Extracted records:

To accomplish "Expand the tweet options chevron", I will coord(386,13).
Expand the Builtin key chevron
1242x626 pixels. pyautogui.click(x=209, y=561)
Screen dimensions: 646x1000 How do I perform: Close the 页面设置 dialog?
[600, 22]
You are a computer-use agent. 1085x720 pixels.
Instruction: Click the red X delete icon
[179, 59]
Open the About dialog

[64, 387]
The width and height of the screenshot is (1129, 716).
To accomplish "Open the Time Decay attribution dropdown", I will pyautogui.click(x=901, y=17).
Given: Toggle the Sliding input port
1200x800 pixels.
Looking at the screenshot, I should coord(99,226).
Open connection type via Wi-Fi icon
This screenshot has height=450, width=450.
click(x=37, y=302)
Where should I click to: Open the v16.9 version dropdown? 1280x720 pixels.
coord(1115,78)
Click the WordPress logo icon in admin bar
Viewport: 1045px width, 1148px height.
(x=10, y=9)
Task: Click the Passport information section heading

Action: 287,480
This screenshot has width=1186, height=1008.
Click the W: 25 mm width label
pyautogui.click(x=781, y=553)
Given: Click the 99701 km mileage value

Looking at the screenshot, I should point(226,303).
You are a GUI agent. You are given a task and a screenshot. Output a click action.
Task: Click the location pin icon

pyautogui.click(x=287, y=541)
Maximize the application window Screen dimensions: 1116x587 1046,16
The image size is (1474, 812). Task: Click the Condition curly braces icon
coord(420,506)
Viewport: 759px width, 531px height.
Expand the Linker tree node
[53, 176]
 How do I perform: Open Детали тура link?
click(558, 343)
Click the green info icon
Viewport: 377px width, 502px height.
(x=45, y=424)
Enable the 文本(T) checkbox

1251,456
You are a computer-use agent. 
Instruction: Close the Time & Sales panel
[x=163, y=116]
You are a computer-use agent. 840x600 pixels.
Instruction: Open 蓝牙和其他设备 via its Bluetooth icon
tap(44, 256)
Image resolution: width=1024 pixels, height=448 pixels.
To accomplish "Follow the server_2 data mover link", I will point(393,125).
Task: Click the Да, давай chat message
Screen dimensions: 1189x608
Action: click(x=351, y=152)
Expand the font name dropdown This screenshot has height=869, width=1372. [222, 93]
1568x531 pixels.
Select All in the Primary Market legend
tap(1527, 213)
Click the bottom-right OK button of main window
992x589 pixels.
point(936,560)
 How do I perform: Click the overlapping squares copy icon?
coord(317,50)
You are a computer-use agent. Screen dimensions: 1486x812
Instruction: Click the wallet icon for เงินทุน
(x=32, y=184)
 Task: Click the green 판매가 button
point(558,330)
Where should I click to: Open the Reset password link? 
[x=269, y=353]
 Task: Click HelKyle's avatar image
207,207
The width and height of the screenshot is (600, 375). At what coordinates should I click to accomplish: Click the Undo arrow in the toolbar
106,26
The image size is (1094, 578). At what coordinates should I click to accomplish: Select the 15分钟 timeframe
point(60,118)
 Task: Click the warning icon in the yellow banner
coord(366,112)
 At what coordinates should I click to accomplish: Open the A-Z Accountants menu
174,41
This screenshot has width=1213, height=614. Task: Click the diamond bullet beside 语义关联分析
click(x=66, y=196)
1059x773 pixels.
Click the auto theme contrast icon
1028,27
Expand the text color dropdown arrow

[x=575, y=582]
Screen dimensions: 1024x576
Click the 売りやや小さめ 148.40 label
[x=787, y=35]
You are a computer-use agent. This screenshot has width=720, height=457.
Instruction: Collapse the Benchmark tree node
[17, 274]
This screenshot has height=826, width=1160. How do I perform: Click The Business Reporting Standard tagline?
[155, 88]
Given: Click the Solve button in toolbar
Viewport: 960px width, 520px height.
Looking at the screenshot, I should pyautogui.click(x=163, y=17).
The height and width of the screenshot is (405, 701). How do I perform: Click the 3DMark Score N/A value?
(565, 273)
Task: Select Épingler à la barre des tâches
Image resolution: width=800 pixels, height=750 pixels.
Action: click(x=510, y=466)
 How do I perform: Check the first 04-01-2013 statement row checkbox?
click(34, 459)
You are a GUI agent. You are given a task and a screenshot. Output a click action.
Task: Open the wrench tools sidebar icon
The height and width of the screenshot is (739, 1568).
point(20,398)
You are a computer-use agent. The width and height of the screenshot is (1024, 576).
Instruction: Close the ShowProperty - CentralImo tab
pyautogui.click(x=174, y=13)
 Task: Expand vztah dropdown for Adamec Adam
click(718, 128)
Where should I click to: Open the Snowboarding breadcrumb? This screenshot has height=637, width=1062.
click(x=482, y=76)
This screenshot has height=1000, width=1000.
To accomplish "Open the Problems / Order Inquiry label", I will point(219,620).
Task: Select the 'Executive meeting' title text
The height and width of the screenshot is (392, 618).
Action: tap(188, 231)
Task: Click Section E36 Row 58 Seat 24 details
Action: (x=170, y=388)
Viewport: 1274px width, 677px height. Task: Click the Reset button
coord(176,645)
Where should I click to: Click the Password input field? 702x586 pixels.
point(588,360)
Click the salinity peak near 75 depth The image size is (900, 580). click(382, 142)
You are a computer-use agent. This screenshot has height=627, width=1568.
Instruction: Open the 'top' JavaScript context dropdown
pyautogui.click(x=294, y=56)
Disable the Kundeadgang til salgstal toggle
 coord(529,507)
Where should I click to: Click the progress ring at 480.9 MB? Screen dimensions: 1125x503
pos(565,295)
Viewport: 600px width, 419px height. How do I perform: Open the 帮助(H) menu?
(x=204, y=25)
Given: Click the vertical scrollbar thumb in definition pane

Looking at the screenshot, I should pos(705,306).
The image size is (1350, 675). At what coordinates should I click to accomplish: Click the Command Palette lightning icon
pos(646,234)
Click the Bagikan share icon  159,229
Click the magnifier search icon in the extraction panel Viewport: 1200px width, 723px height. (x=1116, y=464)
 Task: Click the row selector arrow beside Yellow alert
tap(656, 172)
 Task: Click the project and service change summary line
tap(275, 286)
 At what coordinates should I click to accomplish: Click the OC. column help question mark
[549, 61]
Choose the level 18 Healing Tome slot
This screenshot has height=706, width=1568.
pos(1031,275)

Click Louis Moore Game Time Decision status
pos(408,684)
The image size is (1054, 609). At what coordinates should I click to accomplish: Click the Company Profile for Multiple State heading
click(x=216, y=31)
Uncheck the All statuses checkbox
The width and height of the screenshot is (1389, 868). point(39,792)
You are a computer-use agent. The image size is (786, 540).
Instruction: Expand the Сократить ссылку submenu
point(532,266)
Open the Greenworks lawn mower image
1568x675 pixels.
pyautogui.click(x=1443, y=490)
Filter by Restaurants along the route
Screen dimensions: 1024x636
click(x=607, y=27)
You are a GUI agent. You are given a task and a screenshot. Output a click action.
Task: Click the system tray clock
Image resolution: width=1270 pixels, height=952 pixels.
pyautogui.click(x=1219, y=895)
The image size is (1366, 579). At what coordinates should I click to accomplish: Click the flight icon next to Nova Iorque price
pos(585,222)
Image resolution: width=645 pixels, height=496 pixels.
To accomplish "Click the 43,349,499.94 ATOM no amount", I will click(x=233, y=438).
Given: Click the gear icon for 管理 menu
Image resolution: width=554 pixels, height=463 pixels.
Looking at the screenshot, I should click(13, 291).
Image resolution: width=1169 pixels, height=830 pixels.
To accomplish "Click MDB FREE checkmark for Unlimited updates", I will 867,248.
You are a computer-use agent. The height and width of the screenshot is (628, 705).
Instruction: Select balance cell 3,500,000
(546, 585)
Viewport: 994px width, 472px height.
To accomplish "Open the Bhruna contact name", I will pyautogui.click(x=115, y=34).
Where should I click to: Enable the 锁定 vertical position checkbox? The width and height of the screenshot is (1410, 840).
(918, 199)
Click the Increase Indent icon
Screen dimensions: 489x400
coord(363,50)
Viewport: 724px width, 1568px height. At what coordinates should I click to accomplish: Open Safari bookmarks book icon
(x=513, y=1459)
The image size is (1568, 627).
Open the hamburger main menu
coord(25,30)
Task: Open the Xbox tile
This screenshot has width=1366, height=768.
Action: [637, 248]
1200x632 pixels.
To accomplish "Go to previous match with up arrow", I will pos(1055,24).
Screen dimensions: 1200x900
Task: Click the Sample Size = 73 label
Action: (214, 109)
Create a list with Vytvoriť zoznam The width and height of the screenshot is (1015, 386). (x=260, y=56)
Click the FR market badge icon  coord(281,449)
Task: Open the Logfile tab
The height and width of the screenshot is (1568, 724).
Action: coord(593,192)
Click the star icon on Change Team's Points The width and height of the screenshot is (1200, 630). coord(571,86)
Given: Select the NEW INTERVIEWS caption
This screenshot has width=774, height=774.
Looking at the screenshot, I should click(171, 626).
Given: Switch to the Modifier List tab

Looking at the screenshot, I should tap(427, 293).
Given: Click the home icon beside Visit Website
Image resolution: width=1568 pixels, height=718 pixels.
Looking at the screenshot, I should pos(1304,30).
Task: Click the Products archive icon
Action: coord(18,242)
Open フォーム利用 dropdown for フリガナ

#### Directions for this task
Only the lines containing the string "name" are needed; pull them out of the records.

#### Output for this task
Expand the font name dropdown This screenshot has height=869, width=1372. [222, 93]
To accomplish "Open the Bhruna contact name", I will pyautogui.click(x=115, y=34).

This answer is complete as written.